### Requirement
Write out every line below that includes the word "profile".

==== Data provided

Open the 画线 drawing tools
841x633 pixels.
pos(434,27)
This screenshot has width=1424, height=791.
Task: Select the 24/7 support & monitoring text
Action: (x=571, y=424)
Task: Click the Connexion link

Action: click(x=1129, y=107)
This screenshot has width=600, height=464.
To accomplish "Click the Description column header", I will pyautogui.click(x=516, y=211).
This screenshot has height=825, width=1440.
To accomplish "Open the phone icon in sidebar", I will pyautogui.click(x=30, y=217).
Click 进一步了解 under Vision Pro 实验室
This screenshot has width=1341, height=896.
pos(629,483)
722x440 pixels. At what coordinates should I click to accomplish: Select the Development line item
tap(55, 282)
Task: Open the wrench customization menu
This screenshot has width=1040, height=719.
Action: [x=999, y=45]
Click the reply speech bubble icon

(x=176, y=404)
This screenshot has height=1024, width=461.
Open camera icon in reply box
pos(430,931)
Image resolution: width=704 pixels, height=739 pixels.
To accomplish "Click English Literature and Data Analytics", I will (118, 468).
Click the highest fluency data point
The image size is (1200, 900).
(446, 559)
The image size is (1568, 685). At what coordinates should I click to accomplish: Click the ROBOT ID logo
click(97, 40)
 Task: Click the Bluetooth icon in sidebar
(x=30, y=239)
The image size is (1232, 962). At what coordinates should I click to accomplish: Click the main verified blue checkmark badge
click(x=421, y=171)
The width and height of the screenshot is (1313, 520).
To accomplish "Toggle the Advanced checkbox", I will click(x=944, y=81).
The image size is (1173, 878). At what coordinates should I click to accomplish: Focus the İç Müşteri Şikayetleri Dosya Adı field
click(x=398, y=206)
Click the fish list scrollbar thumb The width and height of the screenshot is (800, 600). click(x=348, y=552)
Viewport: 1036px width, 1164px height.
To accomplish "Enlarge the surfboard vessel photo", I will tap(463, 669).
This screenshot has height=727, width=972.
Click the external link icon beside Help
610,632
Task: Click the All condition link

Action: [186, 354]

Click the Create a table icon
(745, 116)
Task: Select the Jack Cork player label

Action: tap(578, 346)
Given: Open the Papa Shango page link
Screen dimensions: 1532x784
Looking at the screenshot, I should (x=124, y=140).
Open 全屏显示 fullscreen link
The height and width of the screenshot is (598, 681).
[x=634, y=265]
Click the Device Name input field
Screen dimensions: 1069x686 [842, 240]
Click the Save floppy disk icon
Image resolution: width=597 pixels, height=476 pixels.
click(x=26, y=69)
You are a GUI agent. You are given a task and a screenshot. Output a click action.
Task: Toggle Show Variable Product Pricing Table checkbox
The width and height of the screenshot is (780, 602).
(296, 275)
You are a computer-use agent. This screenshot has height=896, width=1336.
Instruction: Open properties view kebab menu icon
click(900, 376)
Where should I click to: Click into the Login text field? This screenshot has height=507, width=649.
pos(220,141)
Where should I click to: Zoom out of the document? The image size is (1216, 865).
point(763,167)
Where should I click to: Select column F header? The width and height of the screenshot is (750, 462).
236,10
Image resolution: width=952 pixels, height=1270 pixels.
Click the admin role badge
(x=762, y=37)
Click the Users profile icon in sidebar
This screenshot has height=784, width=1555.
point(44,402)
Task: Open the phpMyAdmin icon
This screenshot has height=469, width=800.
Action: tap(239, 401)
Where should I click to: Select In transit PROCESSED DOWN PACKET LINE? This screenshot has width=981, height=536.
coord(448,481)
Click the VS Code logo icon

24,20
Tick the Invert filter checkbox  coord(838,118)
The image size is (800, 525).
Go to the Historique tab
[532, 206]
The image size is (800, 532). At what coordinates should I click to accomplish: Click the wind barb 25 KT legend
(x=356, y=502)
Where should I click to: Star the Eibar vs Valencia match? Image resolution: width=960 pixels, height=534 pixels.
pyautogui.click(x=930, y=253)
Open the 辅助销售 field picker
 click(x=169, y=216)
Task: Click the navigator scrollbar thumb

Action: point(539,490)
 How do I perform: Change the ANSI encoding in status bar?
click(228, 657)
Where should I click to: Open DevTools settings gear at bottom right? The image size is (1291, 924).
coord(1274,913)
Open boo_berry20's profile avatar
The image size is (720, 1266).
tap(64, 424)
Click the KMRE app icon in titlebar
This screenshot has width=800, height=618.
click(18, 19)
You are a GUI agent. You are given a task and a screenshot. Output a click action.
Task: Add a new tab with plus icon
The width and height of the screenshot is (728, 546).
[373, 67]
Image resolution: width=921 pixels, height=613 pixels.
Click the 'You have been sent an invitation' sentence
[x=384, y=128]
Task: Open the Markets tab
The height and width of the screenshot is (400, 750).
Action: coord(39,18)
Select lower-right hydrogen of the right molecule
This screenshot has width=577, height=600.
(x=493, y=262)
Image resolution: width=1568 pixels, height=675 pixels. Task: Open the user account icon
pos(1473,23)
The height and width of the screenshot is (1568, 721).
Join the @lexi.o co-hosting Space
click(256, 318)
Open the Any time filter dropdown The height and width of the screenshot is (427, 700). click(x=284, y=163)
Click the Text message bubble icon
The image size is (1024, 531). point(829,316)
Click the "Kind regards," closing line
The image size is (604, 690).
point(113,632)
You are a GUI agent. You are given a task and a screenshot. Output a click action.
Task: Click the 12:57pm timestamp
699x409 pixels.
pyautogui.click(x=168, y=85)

========

### Finished exercise
Click the Users profile icon in sidebar
Open boo_berry20's profile avatar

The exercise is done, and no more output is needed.